In its October World Economic Survey, the organization warned of "dismal" prospects for real estate, saying "rebound" economies such as Canada and those in the Asia-Pacific region were faring well, but that government intervention to cool overheating markets means that real estate won't be a source of growth in the coming years.
The Canadian government stepped into the market earlier this year, making it more difficult to obtain a mortgage and requiring a higher down payment for investment properties. Higher interest rates in the next year are also expected to further quell the Canadian market, which has already shown signs of cooling.
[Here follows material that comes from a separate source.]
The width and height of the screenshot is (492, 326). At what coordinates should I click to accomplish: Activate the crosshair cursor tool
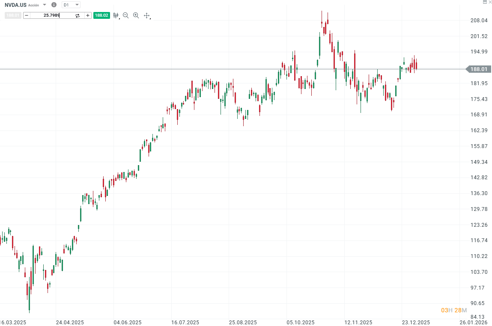[x=146, y=15]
As rates rise, many homeowners may not be able to afford the mortgages they took out when rates were low, the IMF cautioned.
"A feature of the real estate cycle over the past decade that differs vastly from past cycles is enhanced access to credit," the report stated.
"Easy monetary conditions and financial innovation gave households greater access to credit and led to a buildup in leverage. The process of deleveraging could make the macroecnomic impact of this housing bust greater than in the past."
Households take longer to deal with bad loans than financial institutions or the corporate sector, the IMF said, because houses can be difficult to sell. That's why a residential real estate recovery will take so long to happen.
"The recovery is likely to be slower than in recession triggered by problems related to corporate balance sheets," the report stated.
The report lumped Canada in with Asia-Pacific countries, because the recoveries in the real estate market have been similar. The IMF said "econometric estimates still show a deviation of house prices from fundamental values," cautioning that the Asian markets in particular are at risk from speculators trying to cash in on the market.
"In contrast to past recoveries, there appears to be little hope for a sustained upside boost to the overall economy from the real estate sector," the report stated. "In economies where real estate markets are in decline, the drag on real activity will continue. Where house prices and residential investment are rebounding, concern about bubbles is eliciting policy actions that will temper any short-term boost to economic activity."